# Coho run timing



## milanmark (Apr 10, 2012)

I like catching cohos and I am confused about the run timing...
The Platte river seems to get their main run mid September. For other rivers like the PM and Big M cohos are supposed to be just starting now. This seems strange they would be so different. Is there something I am missing? Help in understanding this is appreciated!


----------



## wintrrun (Jun 11, 2008)

Understand that the Platte is predominantly a coho river and is a controlled fishery.
If the lower harvest Weir was not in place , blocking fish passage, you would see a fishery that started in early to mid Sept and would still be going strong into rifle deer.

Outdoor Hub mobile, the outdoor information engine


----------



## M. Tonello (Sep 20, 2002)

My impression of our coho runs is this: The early fish that run in September are our stocked fish. You typically see decent runs at this time in the Grand, Joe, and Platte, and sometimes the Manistee. That makes sense since those are all stocked rivers.
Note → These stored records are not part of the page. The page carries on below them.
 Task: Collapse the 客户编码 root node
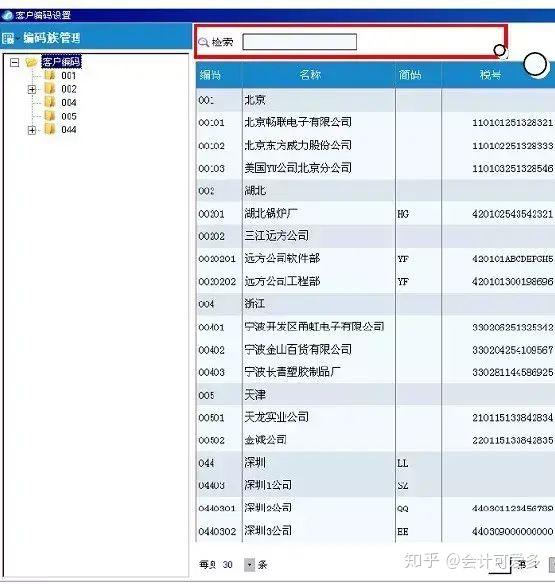click(x=14, y=62)
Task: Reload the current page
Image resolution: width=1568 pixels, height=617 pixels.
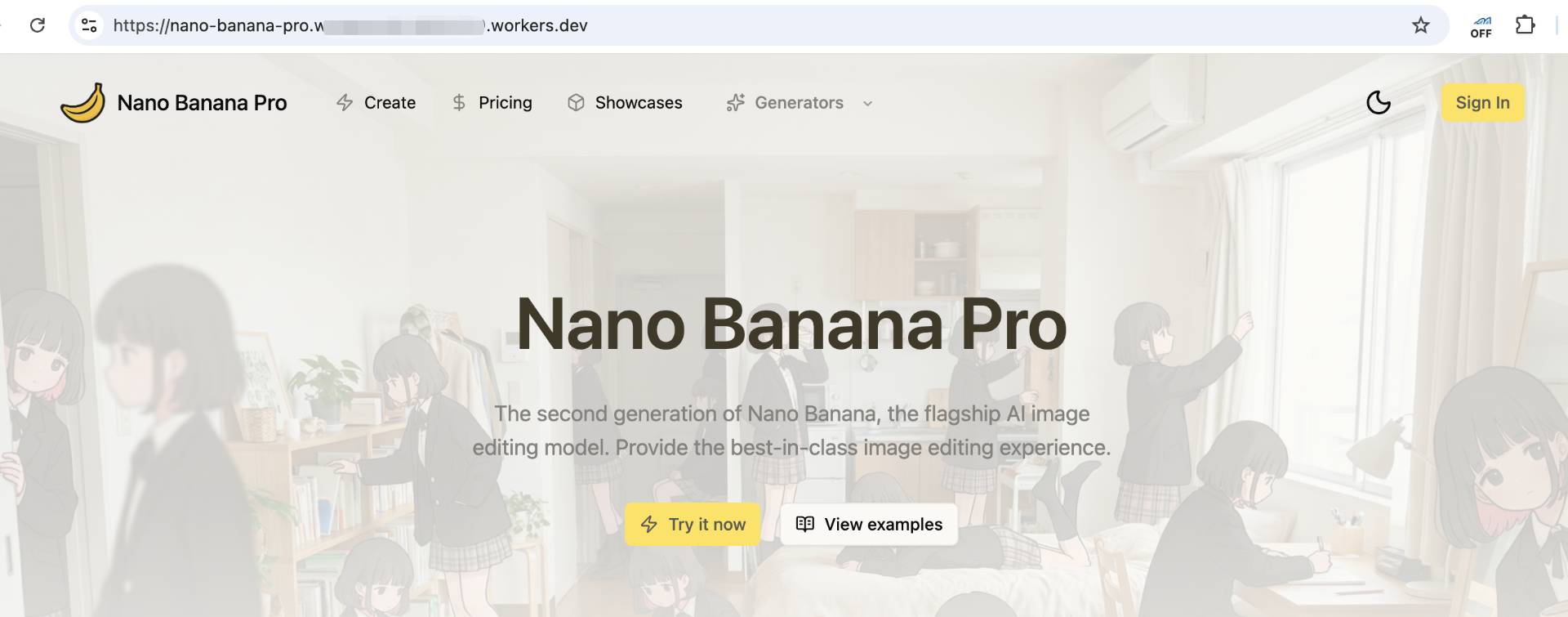Action: [x=38, y=25]
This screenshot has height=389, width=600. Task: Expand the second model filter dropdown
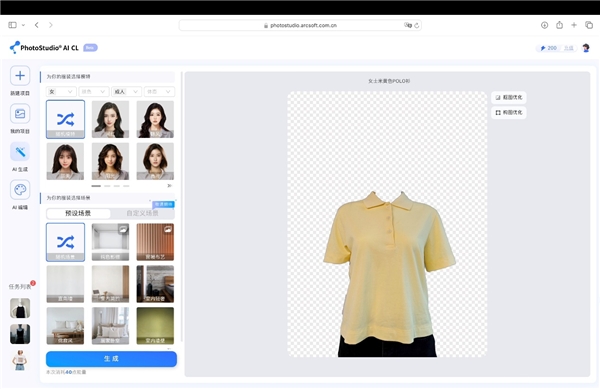tap(93, 92)
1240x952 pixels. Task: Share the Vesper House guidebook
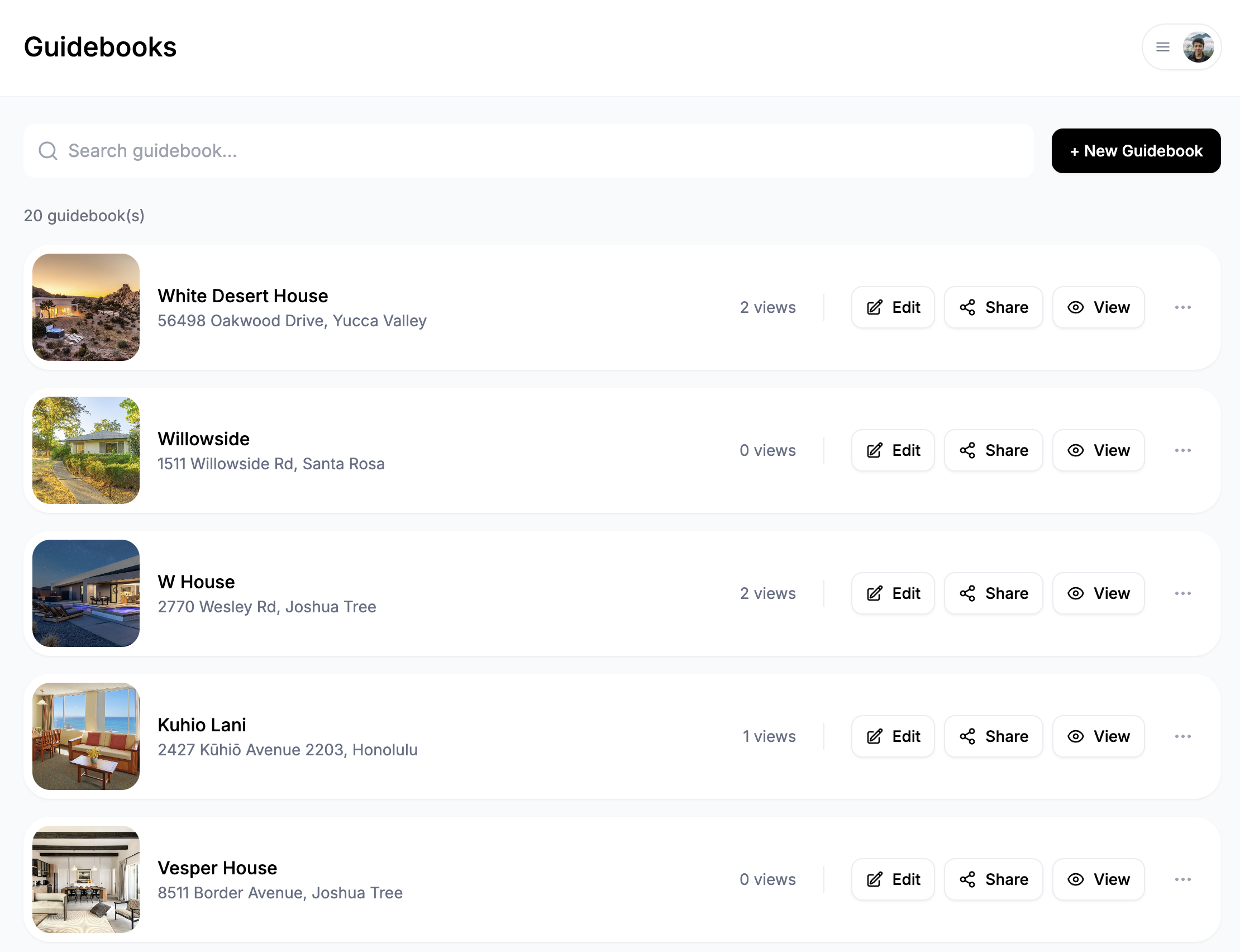coord(993,879)
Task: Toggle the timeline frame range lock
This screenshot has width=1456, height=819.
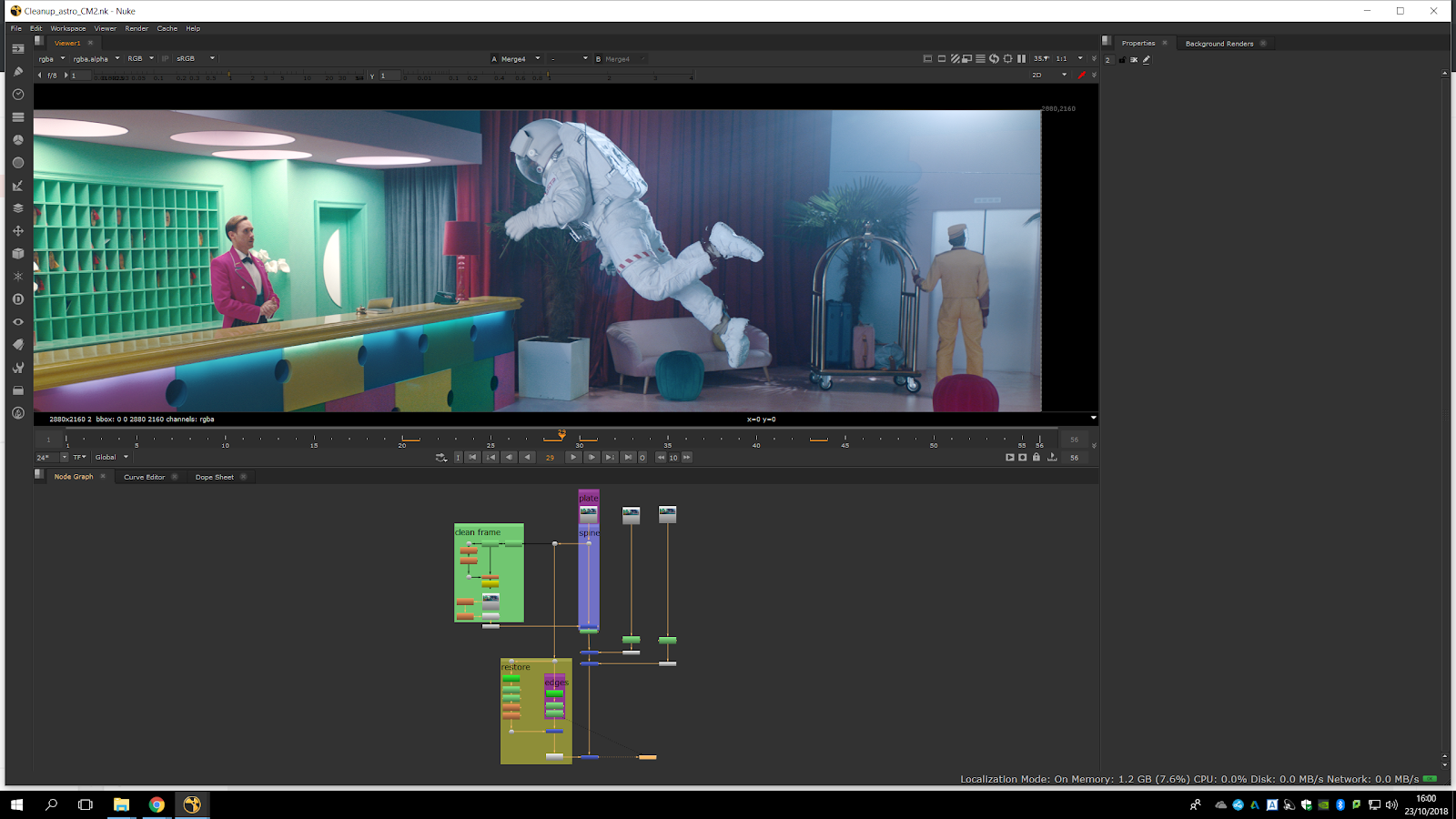Action: (1036, 458)
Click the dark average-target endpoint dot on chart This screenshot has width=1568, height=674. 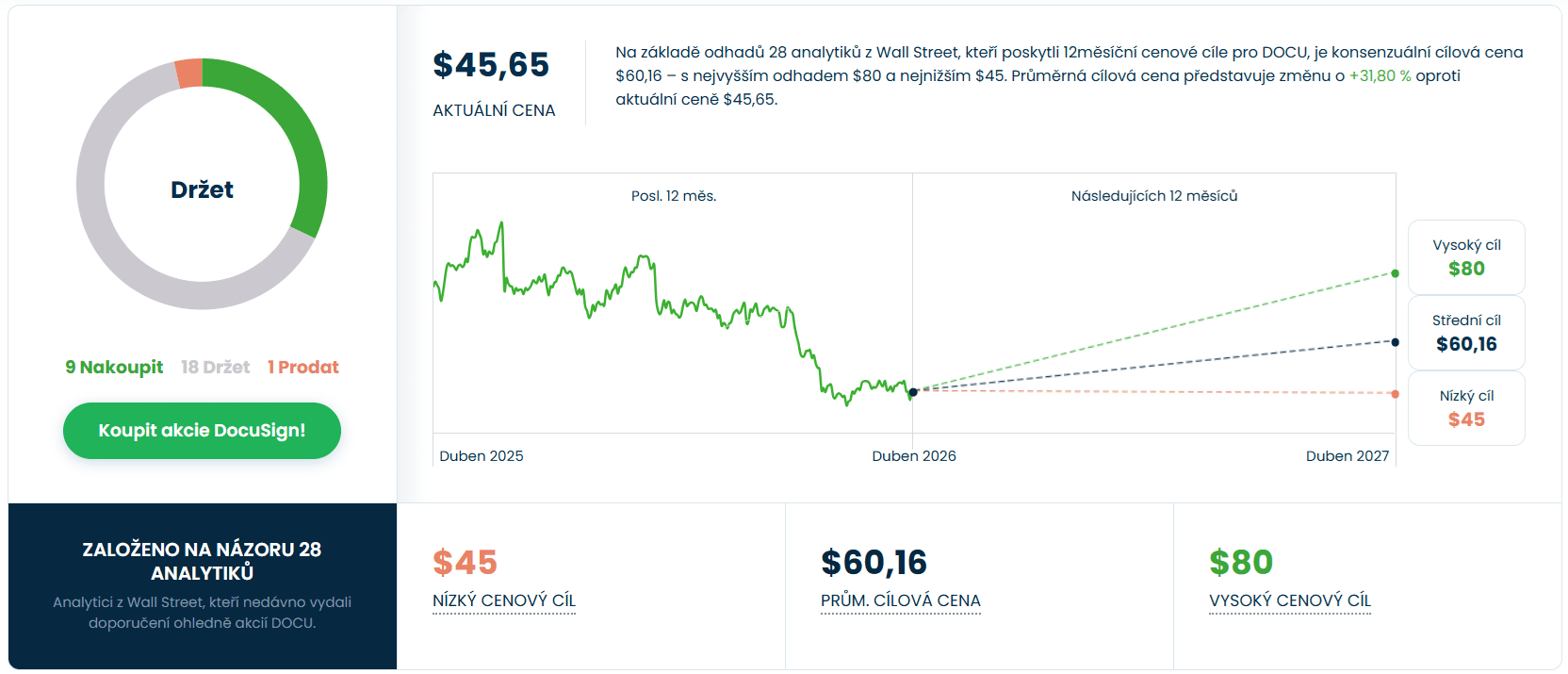[x=1396, y=342]
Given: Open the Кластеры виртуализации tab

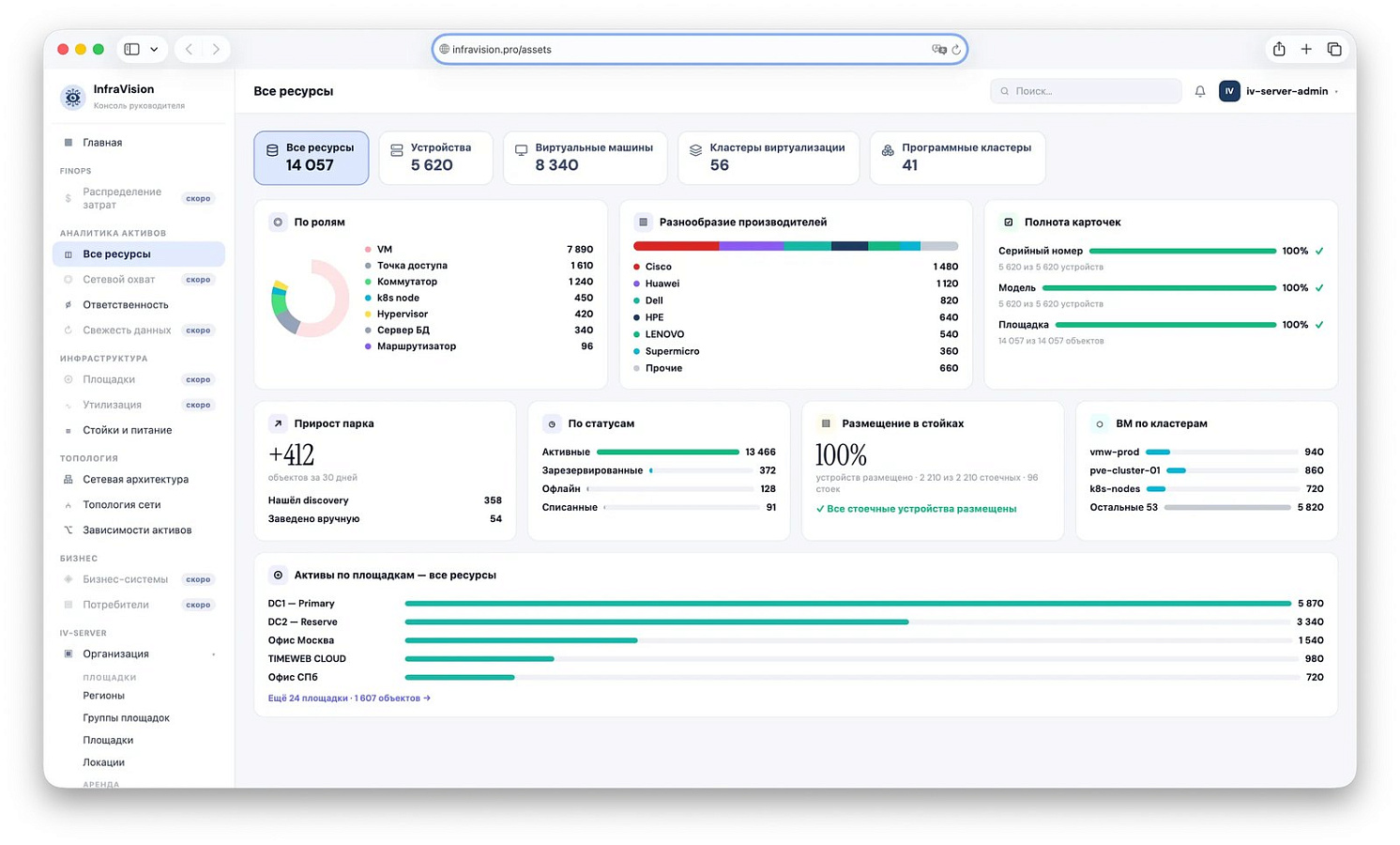Looking at the screenshot, I should point(768,158).
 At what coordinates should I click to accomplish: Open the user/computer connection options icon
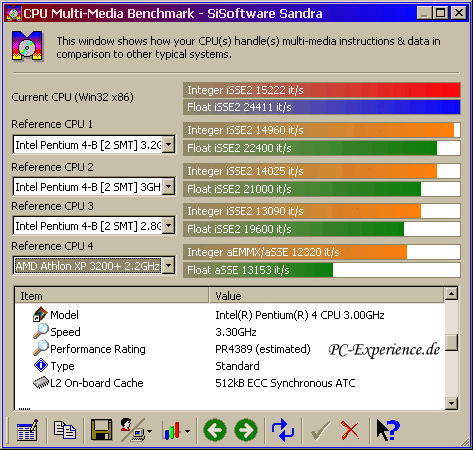(136, 430)
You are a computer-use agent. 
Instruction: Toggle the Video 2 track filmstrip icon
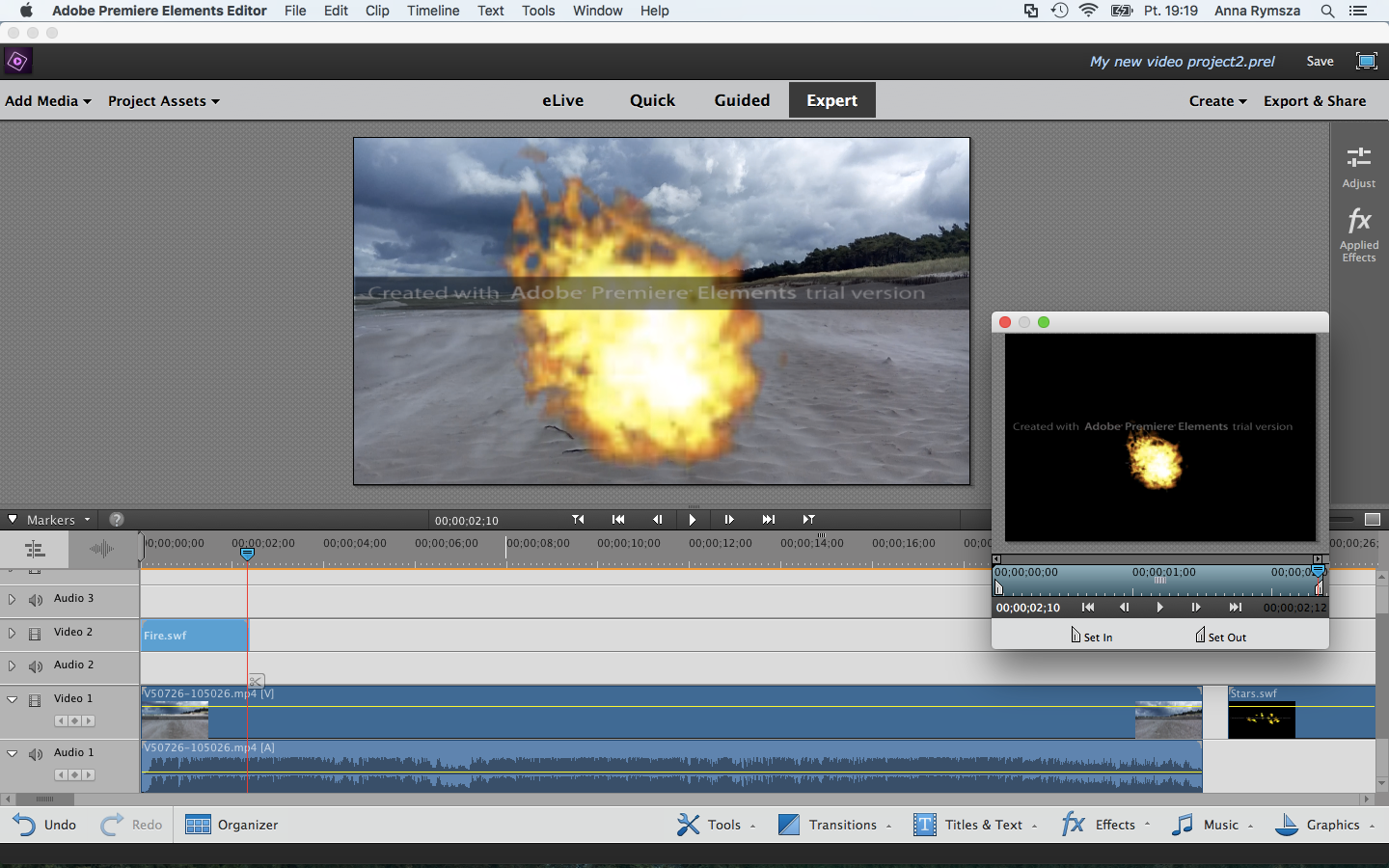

I believe the later-running fish to be wild, naturally reproduced cohos. This run can occur anytime between October and February, usually coinciding with significant flow events. Rivers like the Betsie, Little Manistee, Pere Marquette, Platte, and sometimes the Manistee get runs of these later-running wild cohos.


----------



## itchn2fish (Dec 15, 2005)

My favorite Oceana County stream gets runs of fresh Silvers well into December, and I have seen/caught fresh Hohos during X-mas and beyond.


----------



## Oaky (Aug 13, 2012)

wintrrun said:


> Understand that the Platte is predominantly a coho river and is a controlled fishery.
> If the lower harvest Weir was not in place , blocking fish passage, you would see a fishery that started in early to mid Sept and would still be going strong into rifle deer.
> 
> Outdoor Hub mobile, the outdoor information engine


I haven't caught a Coho yet - thus the interest. Planning on heading up from downstate on Sunday night and Monday morning. Any recommendation for river access to the Platte? I'm assuming that we need to stay well clear of the weir? 
We usually fish betsie and this year bear creek b/c of the issues with the Betsie.
Usually we wade in and we're not afraid of a little cross country. Any recommendations would be appreciated?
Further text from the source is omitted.